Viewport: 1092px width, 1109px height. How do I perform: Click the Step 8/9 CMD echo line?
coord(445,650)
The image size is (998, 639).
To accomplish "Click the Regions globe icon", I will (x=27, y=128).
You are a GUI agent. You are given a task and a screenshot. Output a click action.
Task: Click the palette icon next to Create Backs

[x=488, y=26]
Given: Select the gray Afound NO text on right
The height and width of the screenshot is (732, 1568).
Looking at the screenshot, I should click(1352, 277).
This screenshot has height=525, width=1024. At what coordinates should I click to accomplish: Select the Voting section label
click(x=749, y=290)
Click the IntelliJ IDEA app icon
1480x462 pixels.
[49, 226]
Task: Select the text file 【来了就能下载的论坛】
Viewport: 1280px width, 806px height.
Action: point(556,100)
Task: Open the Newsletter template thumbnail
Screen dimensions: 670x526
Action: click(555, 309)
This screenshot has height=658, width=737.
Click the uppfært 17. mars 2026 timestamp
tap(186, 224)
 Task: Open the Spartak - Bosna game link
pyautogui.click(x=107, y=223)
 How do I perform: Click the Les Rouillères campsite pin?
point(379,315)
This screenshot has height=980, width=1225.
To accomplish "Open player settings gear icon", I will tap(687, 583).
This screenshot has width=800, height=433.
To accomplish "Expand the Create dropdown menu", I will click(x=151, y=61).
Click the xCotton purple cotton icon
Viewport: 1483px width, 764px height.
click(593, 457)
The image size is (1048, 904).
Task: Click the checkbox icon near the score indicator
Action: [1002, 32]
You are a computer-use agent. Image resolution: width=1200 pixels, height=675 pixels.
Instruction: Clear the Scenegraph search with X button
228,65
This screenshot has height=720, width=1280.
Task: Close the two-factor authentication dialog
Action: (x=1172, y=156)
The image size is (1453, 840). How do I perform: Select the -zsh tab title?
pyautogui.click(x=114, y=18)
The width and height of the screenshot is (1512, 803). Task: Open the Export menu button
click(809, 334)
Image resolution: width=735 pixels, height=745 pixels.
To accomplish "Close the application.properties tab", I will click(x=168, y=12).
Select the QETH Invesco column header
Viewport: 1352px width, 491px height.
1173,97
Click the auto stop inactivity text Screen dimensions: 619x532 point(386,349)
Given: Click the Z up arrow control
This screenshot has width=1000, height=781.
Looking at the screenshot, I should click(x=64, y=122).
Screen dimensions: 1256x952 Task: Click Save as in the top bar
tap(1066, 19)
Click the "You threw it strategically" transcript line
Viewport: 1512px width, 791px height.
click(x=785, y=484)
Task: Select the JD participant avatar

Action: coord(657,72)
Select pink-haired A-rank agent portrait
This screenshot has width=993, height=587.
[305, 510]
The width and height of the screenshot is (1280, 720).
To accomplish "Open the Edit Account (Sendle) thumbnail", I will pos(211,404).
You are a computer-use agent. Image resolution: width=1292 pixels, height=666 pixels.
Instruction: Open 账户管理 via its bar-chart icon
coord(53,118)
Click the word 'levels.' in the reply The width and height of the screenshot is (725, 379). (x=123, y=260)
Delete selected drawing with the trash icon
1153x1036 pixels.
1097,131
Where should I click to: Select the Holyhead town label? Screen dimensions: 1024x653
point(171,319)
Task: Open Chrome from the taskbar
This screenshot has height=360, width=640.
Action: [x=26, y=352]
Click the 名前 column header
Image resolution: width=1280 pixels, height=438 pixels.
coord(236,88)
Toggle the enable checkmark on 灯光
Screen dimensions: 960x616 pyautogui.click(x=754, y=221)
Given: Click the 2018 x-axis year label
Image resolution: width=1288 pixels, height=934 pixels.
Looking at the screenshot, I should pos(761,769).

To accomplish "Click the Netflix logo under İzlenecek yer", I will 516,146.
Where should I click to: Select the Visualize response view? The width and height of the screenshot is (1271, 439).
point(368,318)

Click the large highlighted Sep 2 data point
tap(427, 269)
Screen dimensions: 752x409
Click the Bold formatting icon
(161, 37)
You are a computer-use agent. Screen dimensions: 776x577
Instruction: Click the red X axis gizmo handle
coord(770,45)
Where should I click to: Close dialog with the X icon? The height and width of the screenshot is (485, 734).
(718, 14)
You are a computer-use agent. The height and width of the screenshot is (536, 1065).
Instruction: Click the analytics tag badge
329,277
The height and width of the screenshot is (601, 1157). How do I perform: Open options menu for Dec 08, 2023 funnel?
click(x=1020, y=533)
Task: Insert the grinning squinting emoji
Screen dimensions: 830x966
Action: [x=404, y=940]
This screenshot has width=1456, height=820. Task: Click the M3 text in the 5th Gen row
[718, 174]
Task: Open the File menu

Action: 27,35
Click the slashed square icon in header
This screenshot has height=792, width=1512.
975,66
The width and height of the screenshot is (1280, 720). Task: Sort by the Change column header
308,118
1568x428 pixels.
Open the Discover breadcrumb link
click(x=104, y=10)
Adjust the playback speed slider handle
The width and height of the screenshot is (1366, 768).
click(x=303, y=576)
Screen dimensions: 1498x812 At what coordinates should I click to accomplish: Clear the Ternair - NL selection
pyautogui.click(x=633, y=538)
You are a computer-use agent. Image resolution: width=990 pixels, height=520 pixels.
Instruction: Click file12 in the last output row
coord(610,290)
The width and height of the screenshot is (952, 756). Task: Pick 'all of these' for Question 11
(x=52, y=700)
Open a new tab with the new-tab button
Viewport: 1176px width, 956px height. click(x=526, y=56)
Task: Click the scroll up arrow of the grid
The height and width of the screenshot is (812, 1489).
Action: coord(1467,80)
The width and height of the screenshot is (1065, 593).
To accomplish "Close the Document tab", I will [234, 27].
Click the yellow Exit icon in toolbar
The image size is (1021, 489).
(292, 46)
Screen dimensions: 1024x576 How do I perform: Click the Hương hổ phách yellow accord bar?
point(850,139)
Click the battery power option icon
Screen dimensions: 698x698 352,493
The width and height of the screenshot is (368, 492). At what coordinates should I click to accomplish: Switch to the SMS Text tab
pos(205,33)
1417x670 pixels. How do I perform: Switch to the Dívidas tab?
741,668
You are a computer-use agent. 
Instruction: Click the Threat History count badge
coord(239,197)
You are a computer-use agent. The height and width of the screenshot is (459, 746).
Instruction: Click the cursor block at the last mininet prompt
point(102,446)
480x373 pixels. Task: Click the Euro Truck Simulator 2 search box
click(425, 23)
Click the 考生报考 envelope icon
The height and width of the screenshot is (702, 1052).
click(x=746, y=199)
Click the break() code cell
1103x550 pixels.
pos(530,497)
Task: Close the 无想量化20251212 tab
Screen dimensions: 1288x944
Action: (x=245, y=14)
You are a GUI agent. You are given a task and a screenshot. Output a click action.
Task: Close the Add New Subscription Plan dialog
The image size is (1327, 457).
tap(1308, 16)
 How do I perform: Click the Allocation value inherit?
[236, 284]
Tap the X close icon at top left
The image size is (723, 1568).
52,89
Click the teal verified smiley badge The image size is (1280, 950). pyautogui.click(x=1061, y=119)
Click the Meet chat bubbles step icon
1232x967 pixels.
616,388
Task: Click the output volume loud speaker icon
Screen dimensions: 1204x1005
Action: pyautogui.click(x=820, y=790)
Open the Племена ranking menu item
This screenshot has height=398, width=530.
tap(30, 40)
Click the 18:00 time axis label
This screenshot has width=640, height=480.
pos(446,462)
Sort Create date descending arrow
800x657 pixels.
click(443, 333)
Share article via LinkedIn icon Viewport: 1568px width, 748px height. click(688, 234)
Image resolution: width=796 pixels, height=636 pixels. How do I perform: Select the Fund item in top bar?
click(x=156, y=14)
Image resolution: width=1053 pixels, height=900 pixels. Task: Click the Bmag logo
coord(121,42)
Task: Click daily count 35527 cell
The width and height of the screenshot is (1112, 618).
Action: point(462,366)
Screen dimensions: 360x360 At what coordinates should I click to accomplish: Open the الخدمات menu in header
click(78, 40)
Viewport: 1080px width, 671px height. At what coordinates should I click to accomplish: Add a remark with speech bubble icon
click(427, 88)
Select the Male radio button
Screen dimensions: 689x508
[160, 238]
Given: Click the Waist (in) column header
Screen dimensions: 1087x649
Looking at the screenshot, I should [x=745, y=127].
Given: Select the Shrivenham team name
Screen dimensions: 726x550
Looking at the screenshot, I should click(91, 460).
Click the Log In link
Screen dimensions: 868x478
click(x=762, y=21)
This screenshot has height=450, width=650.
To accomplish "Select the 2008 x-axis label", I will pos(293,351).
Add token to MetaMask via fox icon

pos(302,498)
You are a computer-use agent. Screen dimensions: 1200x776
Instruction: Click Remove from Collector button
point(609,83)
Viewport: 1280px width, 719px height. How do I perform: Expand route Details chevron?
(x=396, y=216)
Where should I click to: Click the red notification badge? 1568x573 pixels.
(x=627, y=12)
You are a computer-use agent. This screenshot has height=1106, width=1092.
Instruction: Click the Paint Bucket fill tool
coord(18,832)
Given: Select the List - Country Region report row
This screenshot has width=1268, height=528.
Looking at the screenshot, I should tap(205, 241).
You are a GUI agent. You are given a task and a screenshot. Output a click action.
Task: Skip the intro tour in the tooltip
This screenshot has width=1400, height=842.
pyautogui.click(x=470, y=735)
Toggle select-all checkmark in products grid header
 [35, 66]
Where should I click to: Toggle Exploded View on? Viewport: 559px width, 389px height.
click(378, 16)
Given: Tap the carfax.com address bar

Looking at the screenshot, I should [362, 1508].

:::::

● **What to produce**
Among the records above, extract exactly the lines from the line with "Instruction: Click the Threat" to the line with "Click the break() code cell", both lines included, and leave out the rest.

● **Solved exercise**
Instruction: Click the Threat History count badge
coord(239,197)
You are a computer-use agent. The height and width of the screenshot is (459, 746).
Instruction: Click the cursor block at the last mininet prompt
point(102,446)
480x373 pixels. Task: Click the Euro Truck Simulator 2 search box
click(425, 23)
Click the 考生报考 envelope icon
The height and width of the screenshot is (702, 1052).
click(x=746, y=199)
Click the break() code cell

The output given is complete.